What you need to do: Format the stretch from the line containing "You are a computer-use" through the end of the rows as a Markdown table with the columns No. and Line, one numbered line per table row. Omit blank lines and leave the pictures out.

______

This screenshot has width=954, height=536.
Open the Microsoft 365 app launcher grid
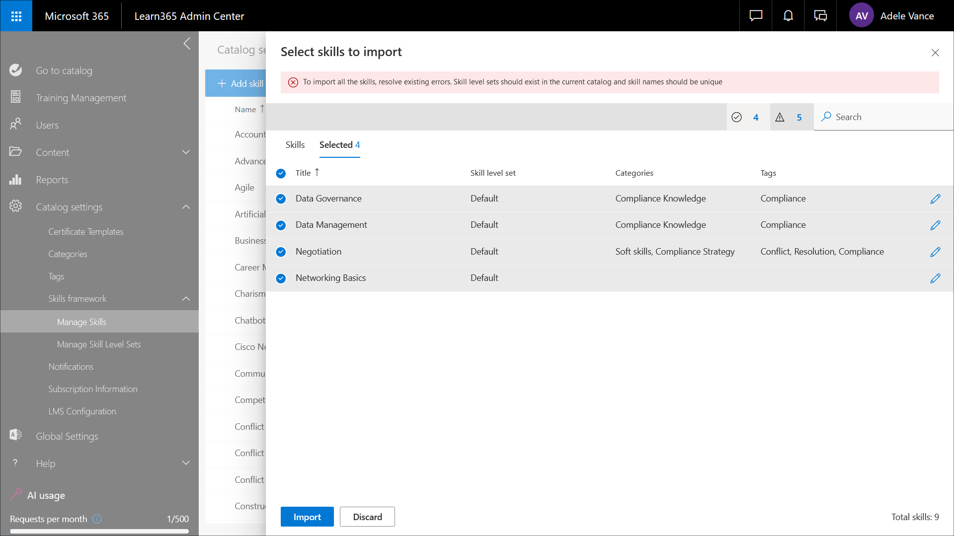(x=16, y=16)
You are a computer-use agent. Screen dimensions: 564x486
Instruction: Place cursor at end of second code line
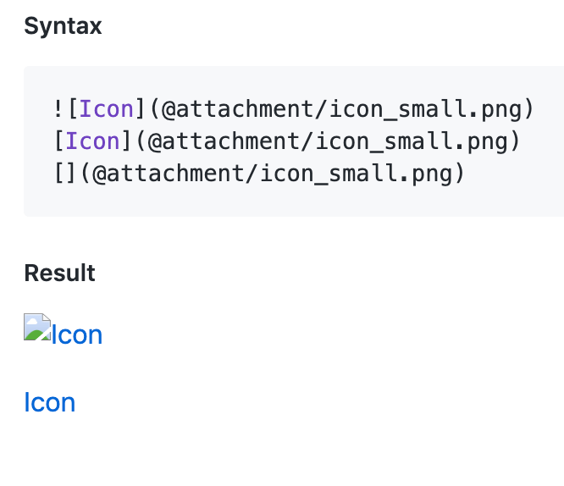tap(521, 141)
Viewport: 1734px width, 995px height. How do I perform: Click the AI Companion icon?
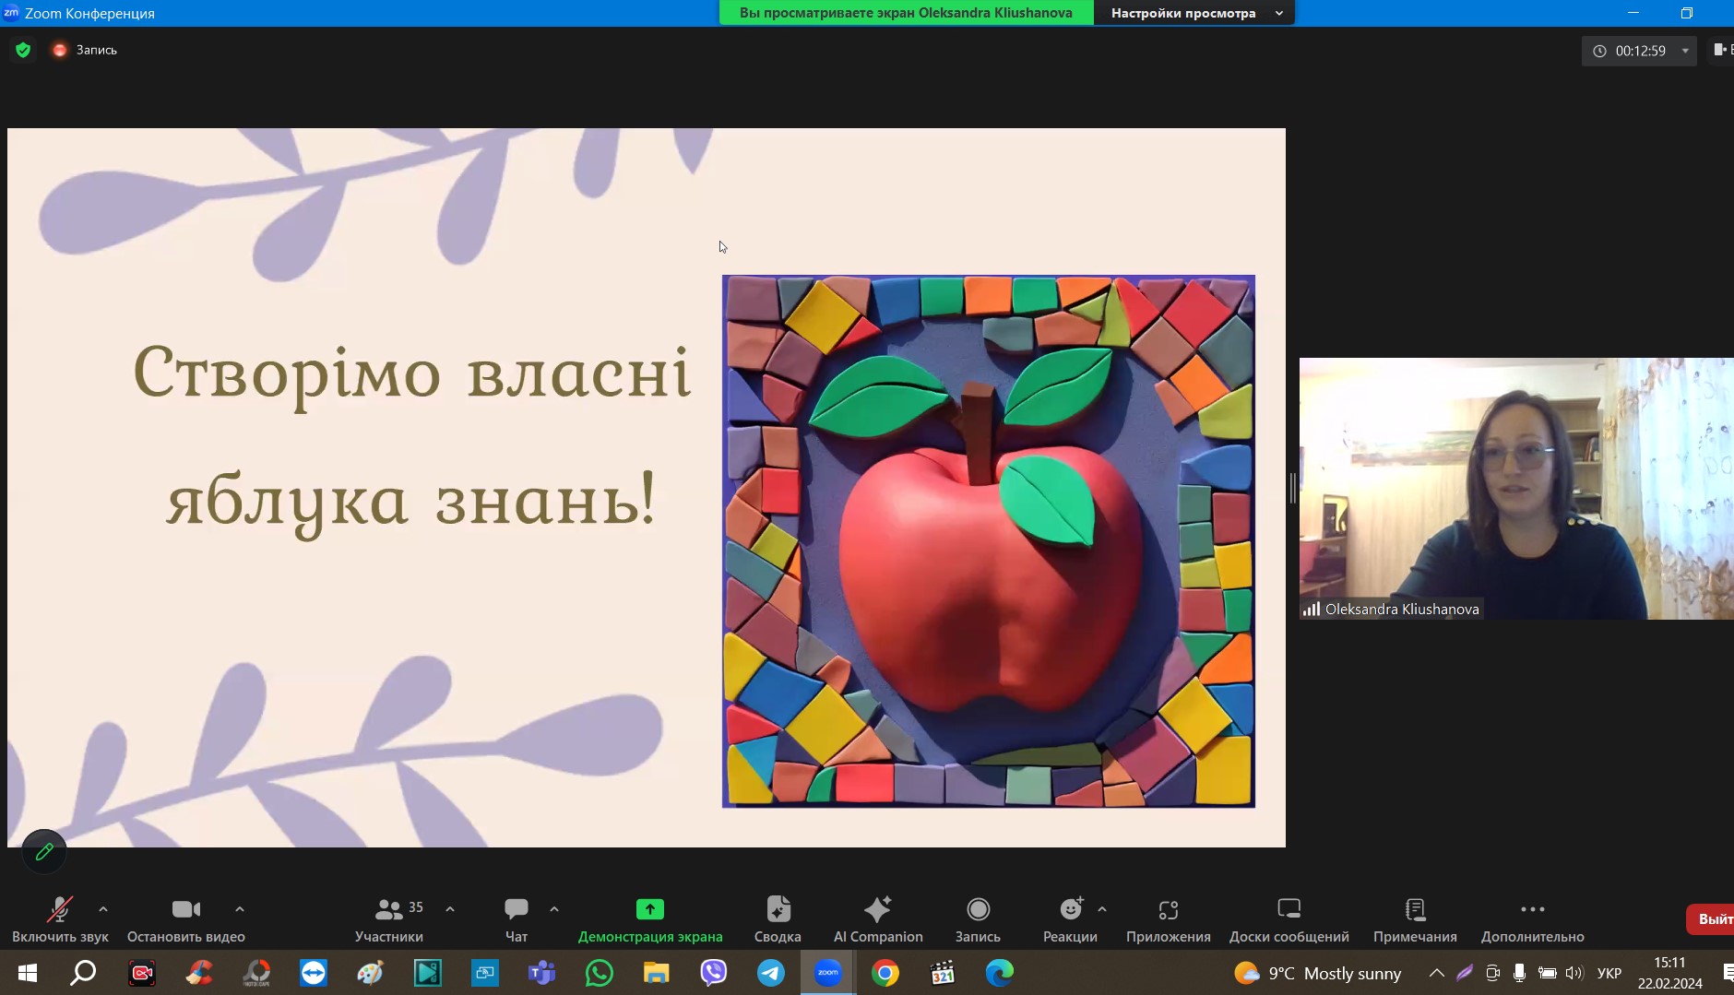tap(877, 910)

______

Answer for the task:
| No. | Line |
|---|---|
| 1 | You are a computer-use agent. Screen dimensions: 564x486 |
| 2 | Instruction: Place cursor at end of second code line |
| 3 | tap(521, 141) |
| 4 | Viewport: 1734px width, 995px height. How do I perform: Click the AI Companion icon? |
| 5 | tap(877, 910) |